Task objective:
Transcribe the lines of the records starting with the one that has "you seen this" in it and ending with the last, and transcribe nothing else.

Record extracts Start Marker

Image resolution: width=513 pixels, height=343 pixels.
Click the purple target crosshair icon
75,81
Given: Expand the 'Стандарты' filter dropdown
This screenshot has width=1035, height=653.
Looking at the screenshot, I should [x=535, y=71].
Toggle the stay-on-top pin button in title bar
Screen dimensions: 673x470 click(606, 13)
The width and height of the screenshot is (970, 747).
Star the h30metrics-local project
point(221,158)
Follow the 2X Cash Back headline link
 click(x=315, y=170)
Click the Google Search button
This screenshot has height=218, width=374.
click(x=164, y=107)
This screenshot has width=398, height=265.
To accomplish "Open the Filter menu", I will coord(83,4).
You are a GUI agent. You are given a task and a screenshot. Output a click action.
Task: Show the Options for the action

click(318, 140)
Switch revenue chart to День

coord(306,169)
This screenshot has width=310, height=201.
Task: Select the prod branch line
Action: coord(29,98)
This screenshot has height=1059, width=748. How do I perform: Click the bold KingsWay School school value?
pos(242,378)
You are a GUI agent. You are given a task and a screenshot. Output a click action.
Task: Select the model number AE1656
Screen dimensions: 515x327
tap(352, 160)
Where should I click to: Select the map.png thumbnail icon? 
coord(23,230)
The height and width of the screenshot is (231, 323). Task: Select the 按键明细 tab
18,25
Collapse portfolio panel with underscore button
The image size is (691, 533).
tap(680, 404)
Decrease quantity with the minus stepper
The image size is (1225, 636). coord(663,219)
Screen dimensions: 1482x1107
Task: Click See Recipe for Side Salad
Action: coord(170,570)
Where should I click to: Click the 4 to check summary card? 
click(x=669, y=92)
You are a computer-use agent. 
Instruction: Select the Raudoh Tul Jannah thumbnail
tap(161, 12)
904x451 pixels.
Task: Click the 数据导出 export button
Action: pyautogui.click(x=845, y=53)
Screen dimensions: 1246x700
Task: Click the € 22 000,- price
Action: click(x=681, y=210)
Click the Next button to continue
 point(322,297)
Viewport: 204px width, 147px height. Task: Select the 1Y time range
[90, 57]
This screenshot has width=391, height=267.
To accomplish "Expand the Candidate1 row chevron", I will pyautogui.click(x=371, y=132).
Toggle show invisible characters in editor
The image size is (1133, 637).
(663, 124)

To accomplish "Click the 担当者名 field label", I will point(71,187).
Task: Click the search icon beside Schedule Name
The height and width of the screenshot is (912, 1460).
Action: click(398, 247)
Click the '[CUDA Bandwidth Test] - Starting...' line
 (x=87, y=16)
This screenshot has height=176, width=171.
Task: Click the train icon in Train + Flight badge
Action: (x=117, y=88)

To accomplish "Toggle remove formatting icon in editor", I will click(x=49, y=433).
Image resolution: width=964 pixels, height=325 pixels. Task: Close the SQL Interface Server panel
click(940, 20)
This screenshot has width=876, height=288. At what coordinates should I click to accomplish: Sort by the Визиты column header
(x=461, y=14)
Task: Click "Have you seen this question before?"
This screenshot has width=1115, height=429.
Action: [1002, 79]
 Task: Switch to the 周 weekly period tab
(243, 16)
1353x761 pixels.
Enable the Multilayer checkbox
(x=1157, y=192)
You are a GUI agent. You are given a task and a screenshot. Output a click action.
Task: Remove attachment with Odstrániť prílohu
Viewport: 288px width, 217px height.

Record extracts End Marker

Reply to the task:
Task: Click "Have you seen this question before?"
This screenshot has width=1115, height=429.
Action: [1002, 79]
 Task: Switch to the 周 weekly period tab
(243, 16)
1353x761 pixels.
Enable the Multilayer checkbox
(x=1157, y=192)
You are a GUI agent. You are given a task and a screenshot. Output a click action.
Task: Remove attachment with Odstrániť prílohu
Viewport: 288px width, 217px height.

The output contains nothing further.